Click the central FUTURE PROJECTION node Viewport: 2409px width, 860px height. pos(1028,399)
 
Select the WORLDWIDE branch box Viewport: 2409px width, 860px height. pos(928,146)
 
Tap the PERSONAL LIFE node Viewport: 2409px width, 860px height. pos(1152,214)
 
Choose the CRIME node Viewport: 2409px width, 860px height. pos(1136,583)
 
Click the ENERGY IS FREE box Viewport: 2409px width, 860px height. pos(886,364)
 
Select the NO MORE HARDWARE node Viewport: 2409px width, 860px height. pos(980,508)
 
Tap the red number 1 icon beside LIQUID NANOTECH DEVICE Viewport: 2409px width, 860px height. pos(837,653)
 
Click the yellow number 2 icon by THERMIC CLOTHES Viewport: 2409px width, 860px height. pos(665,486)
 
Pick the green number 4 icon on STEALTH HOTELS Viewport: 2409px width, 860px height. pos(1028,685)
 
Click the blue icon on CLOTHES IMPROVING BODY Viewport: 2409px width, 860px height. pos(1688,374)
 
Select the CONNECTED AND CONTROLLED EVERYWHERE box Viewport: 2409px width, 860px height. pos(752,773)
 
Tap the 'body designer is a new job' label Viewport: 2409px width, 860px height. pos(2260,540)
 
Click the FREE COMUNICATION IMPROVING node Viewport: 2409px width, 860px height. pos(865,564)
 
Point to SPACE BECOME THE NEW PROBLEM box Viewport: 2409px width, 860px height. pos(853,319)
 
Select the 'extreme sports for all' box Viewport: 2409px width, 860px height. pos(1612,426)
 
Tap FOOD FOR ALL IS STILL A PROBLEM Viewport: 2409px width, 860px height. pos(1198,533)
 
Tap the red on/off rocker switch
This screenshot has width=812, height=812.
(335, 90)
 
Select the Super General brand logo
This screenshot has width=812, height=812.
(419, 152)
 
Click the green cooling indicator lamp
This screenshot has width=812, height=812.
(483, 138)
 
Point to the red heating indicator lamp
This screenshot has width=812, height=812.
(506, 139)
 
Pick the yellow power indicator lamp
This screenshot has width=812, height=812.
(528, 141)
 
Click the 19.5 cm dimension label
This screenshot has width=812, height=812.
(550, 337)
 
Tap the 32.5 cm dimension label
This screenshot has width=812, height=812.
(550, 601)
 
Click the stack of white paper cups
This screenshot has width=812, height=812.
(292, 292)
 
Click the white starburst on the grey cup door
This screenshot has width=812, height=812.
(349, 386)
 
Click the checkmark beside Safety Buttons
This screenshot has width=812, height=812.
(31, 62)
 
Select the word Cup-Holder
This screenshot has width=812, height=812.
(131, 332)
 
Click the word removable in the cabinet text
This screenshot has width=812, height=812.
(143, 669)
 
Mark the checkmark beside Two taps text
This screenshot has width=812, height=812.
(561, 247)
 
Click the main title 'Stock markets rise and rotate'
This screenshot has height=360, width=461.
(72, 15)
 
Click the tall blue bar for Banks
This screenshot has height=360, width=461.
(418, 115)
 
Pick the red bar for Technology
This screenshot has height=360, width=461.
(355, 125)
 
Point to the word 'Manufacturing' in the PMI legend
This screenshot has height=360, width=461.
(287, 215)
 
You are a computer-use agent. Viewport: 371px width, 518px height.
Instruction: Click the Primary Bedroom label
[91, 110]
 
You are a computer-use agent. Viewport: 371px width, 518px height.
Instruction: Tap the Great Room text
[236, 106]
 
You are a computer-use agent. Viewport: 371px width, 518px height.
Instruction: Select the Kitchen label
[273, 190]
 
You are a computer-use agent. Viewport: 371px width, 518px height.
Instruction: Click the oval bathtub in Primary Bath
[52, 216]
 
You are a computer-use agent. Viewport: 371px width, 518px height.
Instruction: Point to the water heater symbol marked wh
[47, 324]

> WHAT IS REQUIRED:
Can you copy out every item above word for word, in the same order?

> WORKED SOLUTION:
Click the central FUTURE PROJECTION node Viewport: 2409px width, 860px height. pos(1028,399)
 
Select the WORLDWIDE branch box Viewport: 2409px width, 860px height. pos(928,146)
 
Tap the PERSONAL LIFE node Viewport: 2409px width, 860px height. pos(1152,214)
 
Choose the CRIME node Viewport: 2409px width, 860px height. pos(1136,583)
 
Click the ENERGY IS FREE box Viewport: 2409px width, 860px height. pos(886,364)
 
Select the NO MORE HARDWARE node Viewport: 2409px width, 860px height. pos(980,508)
 
Tap the red number 1 icon beside LIQUID NANOTECH DEVICE Viewport: 2409px width, 860px height. pos(837,653)
 
Click the yellow number 2 icon by THERMIC CLOTHES Viewport: 2409px width, 860px height. pos(665,486)
 
Pick the green number 4 icon on STEALTH HOTELS Viewport: 2409px width, 860px height. pos(1028,685)
 
Click the blue icon on CLOTHES IMPROVING BODY Viewport: 2409px width, 860px height. pos(1688,374)
 
Select the CONNECTED AND CONTROLLED EVERYWHERE box Viewport: 2409px width, 860px height. pos(752,773)
 
Tap the 'body designer is a new job' label Viewport: 2409px width, 860px height. pos(2260,540)
 
Click the FREE COMUNICATION IMPROVING node Viewport: 2409px width, 860px height. pos(865,564)
 
Point to SPACE BECOME THE NEW PROBLEM box Viewport: 2409px width, 860px height. pos(853,319)
 
Select the 'extreme sports for all' box Viewport: 2409px width, 860px height. pos(1612,426)
 
Tap FOOD FOR ALL IS STILL A PROBLEM Viewport: 2409px width, 860px height. pos(1198,533)
 
Tap the red on/off rocker switch
This screenshot has width=812, height=812.
(335, 90)
 
Select the Super General brand logo
This screenshot has width=812, height=812.
(419, 152)
 
Click the green cooling indicator lamp
This screenshot has width=812, height=812.
(483, 138)
 
Point to the red heating indicator lamp
This screenshot has width=812, height=812.
(506, 139)
 
Pick the yellow power indicator lamp
This screenshot has width=812, height=812.
(528, 141)
 
Click the 19.5 cm dimension label
This screenshot has width=812, height=812.
(550, 337)
 
Tap the 32.5 cm dimension label
This screenshot has width=812, height=812.
(550, 601)
 
Click the stack of white paper cups
This screenshot has width=812, height=812.
(292, 292)
 
Click the white starburst on the grey cup door
This screenshot has width=812, height=812.
(349, 386)
 
Click the checkmark beside Safety Buttons
This screenshot has width=812, height=812.
(31, 62)
 
Select the word Cup-Holder
This screenshot has width=812, height=812.
(131, 332)
 
Click the word removable in the cabinet text
This screenshot has width=812, height=812.
(143, 669)
 
Mark the checkmark beside Two taps text
This screenshot has width=812, height=812.
(561, 247)
 
Click the main title 'Stock markets rise and rotate'
This screenshot has height=360, width=461.
(72, 15)
 
Click the tall blue bar for Banks
This screenshot has height=360, width=461.
(418, 115)
 
Pick the red bar for Technology
This screenshot has height=360, width=461.
(355, 125)
 
Point to the word 'Manufacturing' in the PMI legend
This screenshot has height=360, width=461.
(287, 215)
 
You are a computer-use agent. Viewport: 371px width, 518px height.
Instruction: Click the Primary Bedroom label
[91, 110]
 
You are a computer-use agent. Viewport: 371px width, 518px height.
Instruction: Tap the Great Room text
[236, 106]
 
You are a computer-use agent. Viewport: 371px width, 518px height.
Instruction: Select the Kitchen label
[273, 190]
 
You are a computer-use agent. Viewport: 371px width, 518px height.
Instruction: Click the oval bathtub in Primary Bath
[52, 216]
 
You are a computer-use agent. Viewport: 371px width, 518px height.
Instruction: Point to the water heater symbol marked wh
[47, 324]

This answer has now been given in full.